November 1 , 2022 — Cannabis growers are frustrated with the latest delay in processing the paperwork they need to renew their annual county permits, which they fear could lead to missing deadlines for full state licensure. Many growers continue to operate under provisional licenses or even embossed receipts, as they work to come into compliance with state and county regulations.
The majority of growers in the county, 590 out of 863, have been “deprioritized,” meaning their materials will not be reviewed until they “satisfy the conditions needed to reprioritize their applications,” according to the Mendocino Cannabis Department.

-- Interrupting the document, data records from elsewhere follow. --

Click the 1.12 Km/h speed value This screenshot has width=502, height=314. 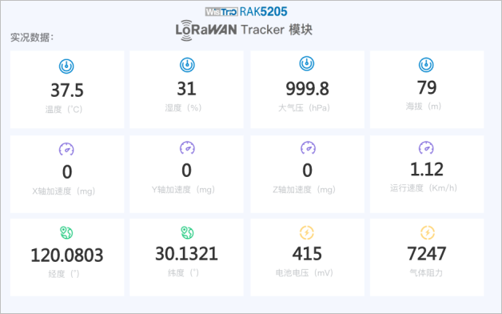[x=427, y=169]
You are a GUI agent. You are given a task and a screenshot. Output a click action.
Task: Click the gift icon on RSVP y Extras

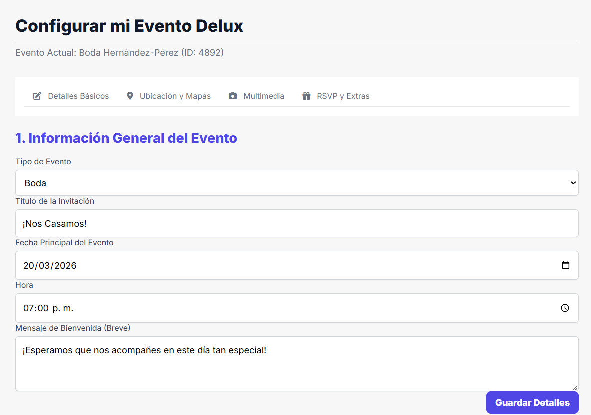(x=306, y=96)
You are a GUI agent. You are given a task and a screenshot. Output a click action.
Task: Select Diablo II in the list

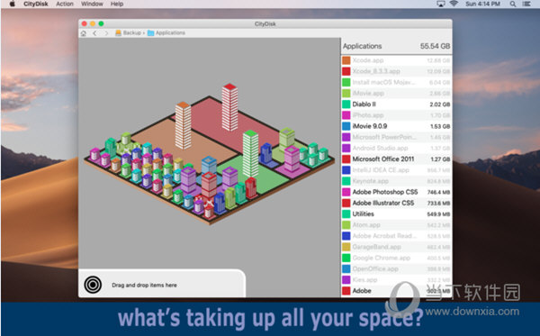coord(396,104)
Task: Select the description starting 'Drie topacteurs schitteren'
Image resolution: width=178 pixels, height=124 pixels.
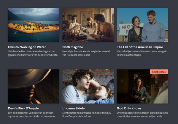Action: point(142,114)
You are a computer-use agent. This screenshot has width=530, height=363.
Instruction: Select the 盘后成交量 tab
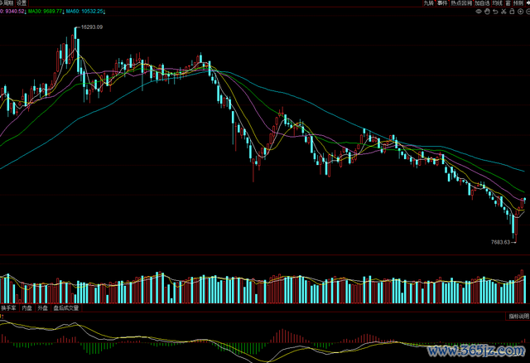tap(66, 308)
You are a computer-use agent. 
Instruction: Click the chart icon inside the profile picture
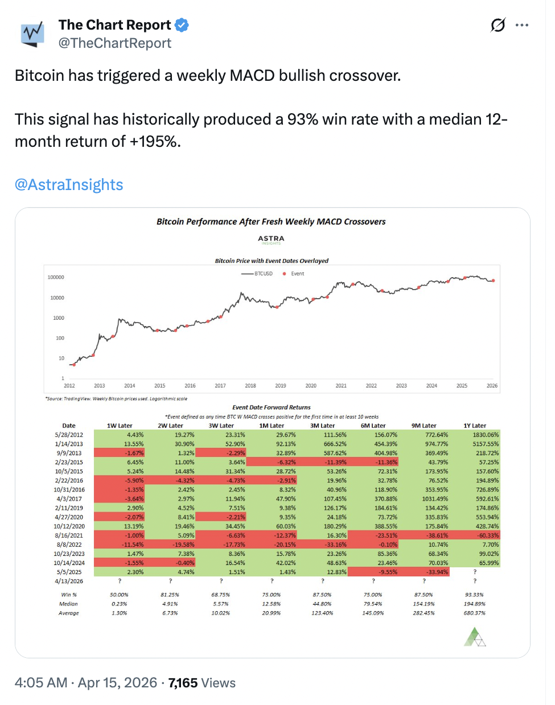[x=32, y=33]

At last week’s public Cannabis Department meeting, Director Kristin Nevedal said she had sent out the notices to people who are either delinquent on tax payments or who do not have a valid state license on record with the county. She said her department has made multiple attempts to get a record of the state licenses since the Department of Cannabis Control stopped sending updates to local jurisdictions. Multiple requests and exhaustive searches have not yielded the information they needed about the licenses. Staff has searched and cross-checked what information they do have through portals and databases.
“We have no way, just like the public has no way, to type an address or an APN (Assessor Parcel Number) into the state license search, and find a license,” she explained.

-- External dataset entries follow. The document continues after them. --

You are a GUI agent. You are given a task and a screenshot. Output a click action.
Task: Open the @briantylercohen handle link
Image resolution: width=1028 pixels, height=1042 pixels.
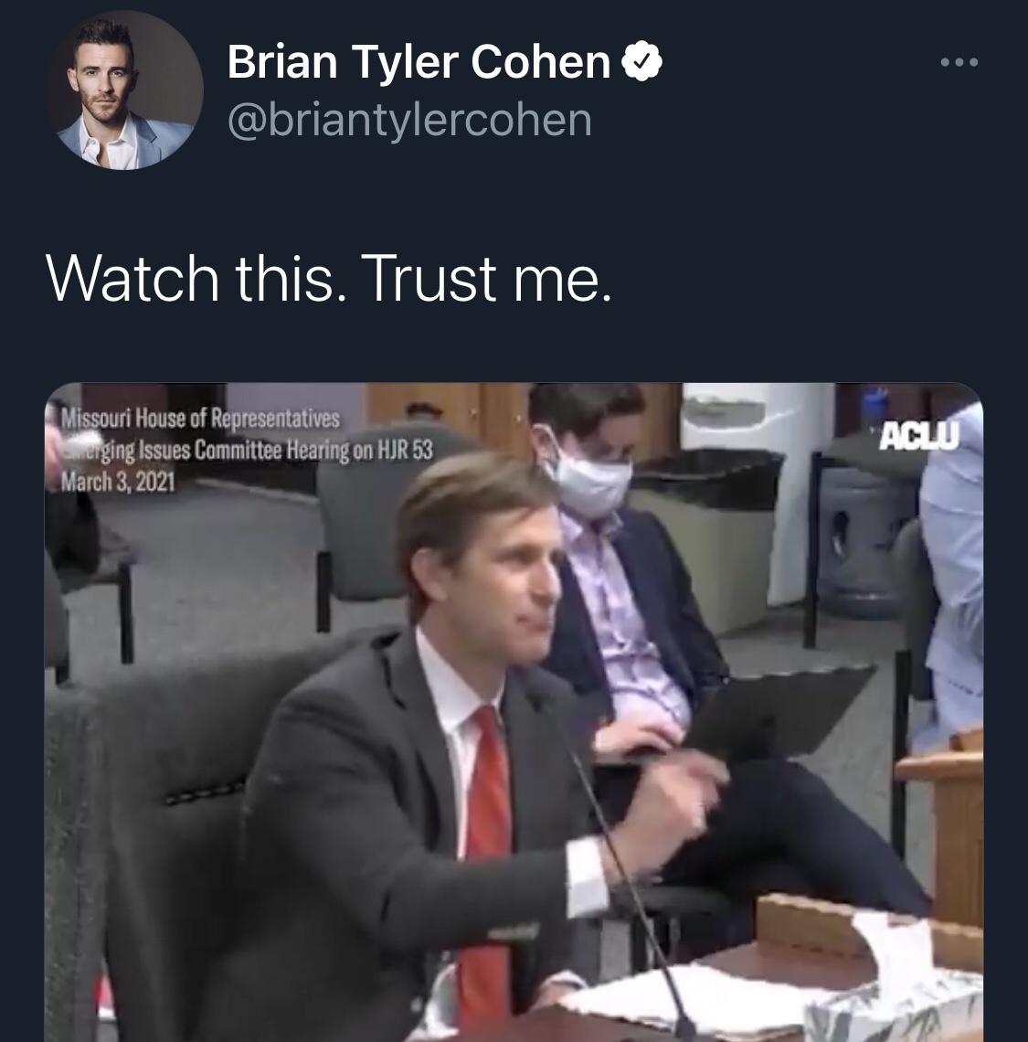pos(409,121)
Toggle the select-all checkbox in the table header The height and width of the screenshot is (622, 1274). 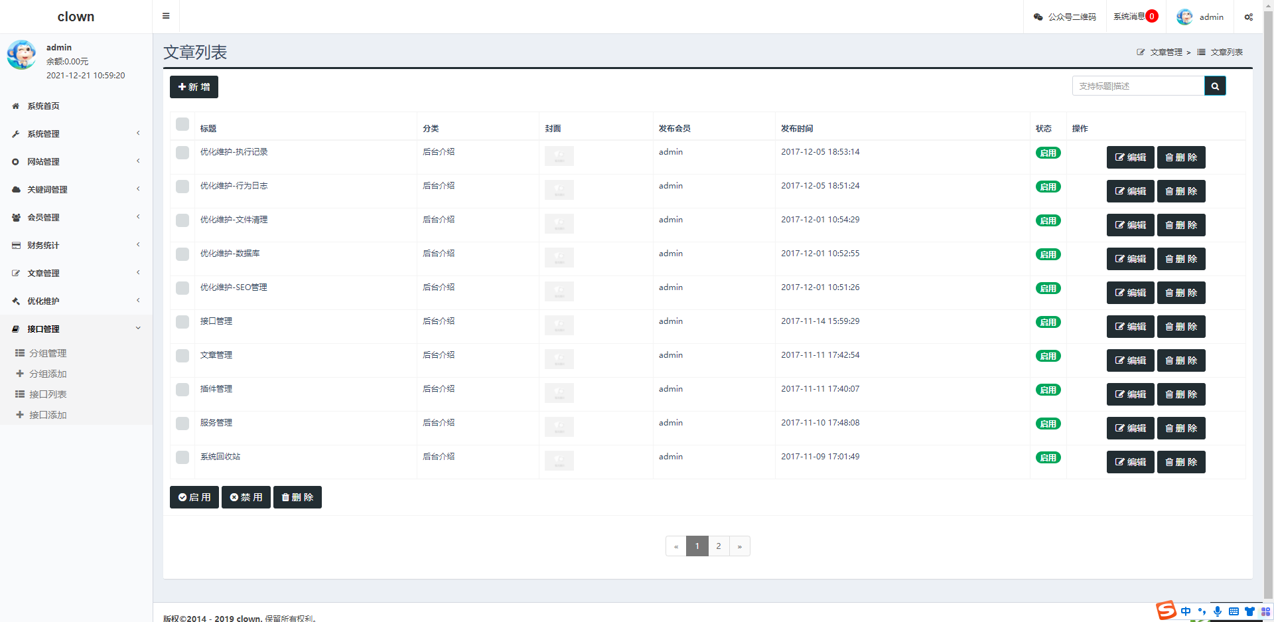182,124
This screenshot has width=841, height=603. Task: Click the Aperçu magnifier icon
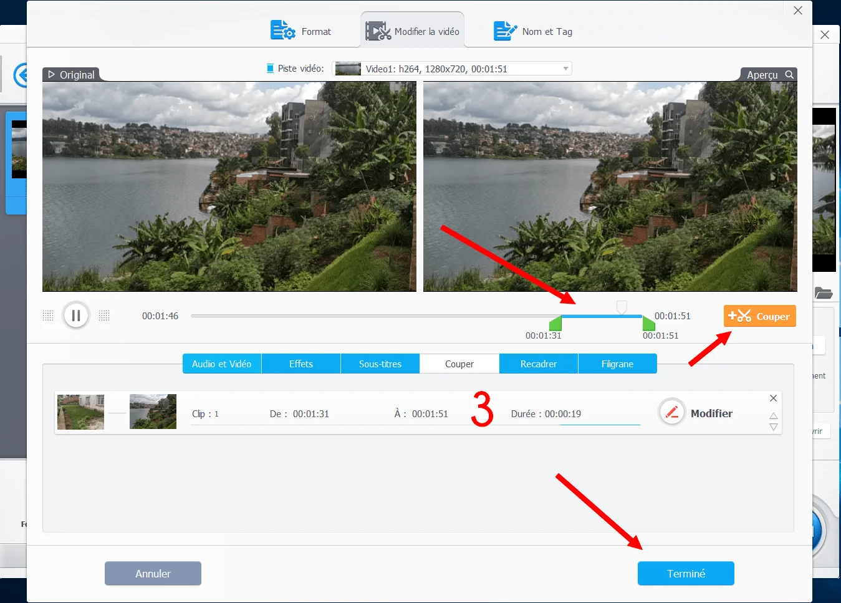pyautogui.click(x=789, y=74)
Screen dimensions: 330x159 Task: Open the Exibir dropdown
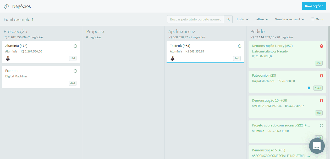(242, 19)
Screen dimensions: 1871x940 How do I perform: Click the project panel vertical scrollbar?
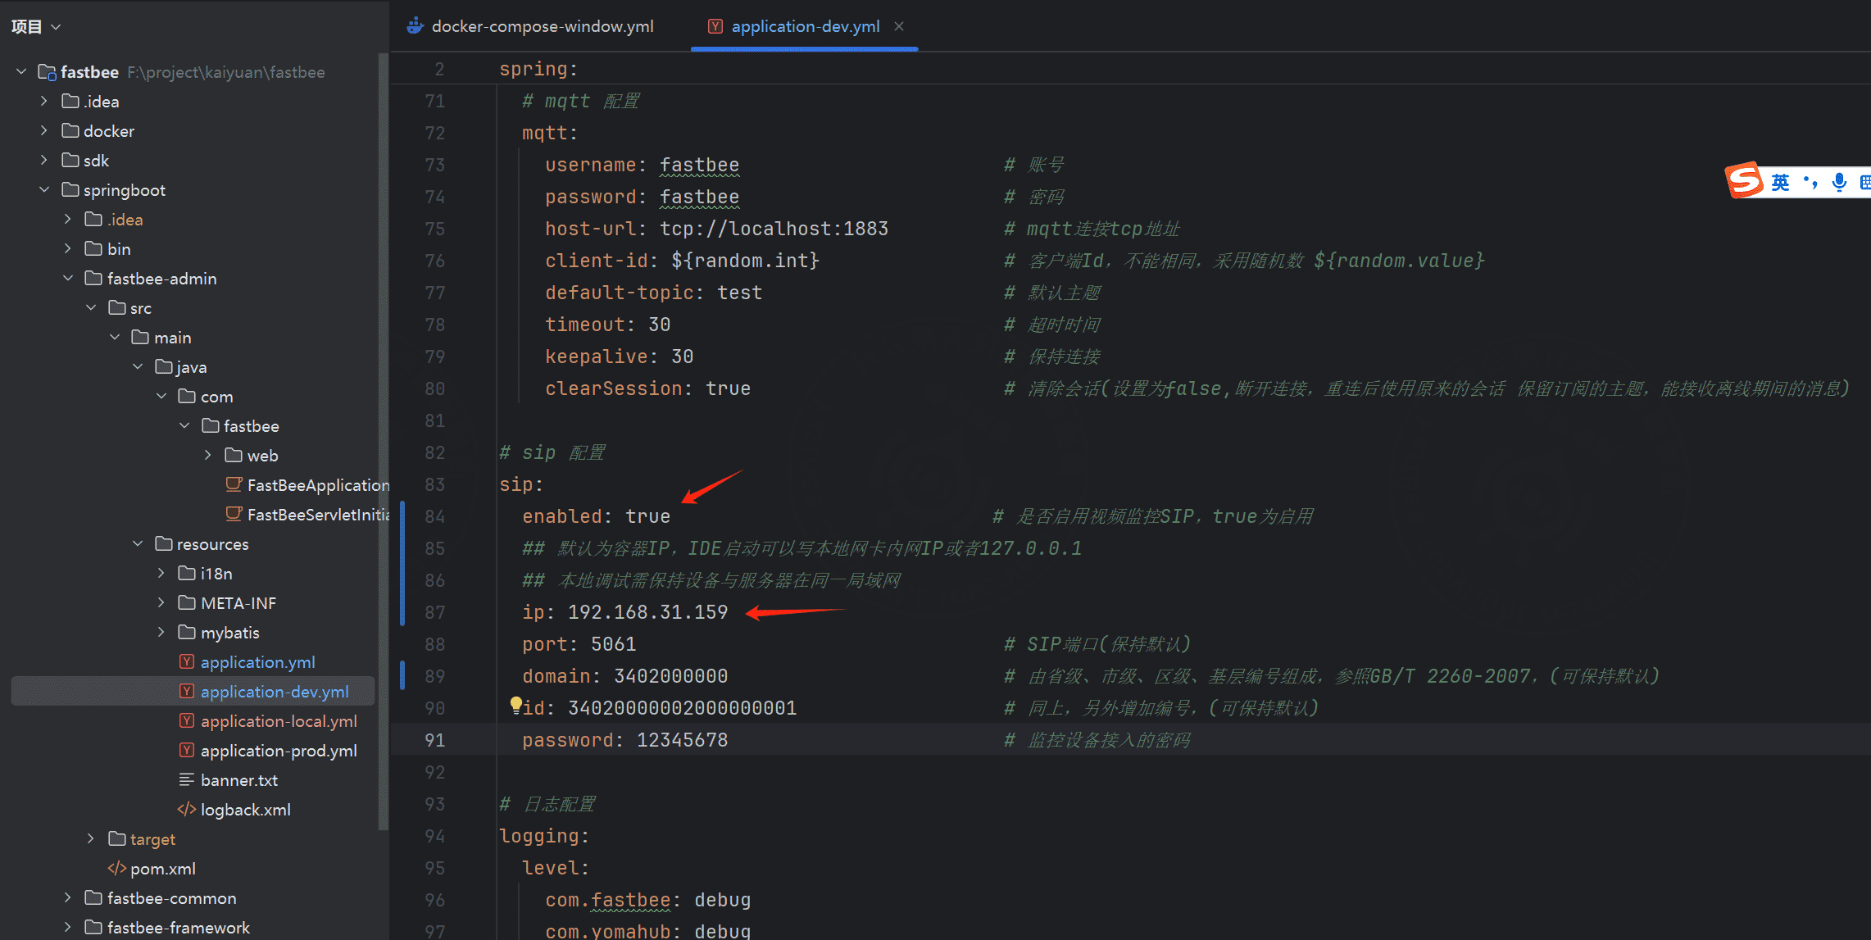pyautogui.click(x=382, y=443)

Mendocino Cannabis Alliance Executive Director Michael Katz said there was a simpler way to get the information.
“It sounded like there was a lot of time spent into this process, looking for the state license information, and that despite multiple outreaches and multiple efforts, that there was no way for the department to get this information, which is really curious,” he said. “Because I just forwarded to you and the cannabis program an email from the DCC (Department of Cannabis Control) that was received on October 26 within three hours of being asked for, that included a list of all licensees in the state by county, APN number, address information. And so if this is a piece of information that can be gathered within three hours by anyone emailing the DCC, I’m wondering why the cannabis department isn’t able to access that information. As far as streamlining goes, how come the easiest path has not been identified, and all of this time, effort and energy went into this very complicated process that has really now challenged further the applicants and the department?”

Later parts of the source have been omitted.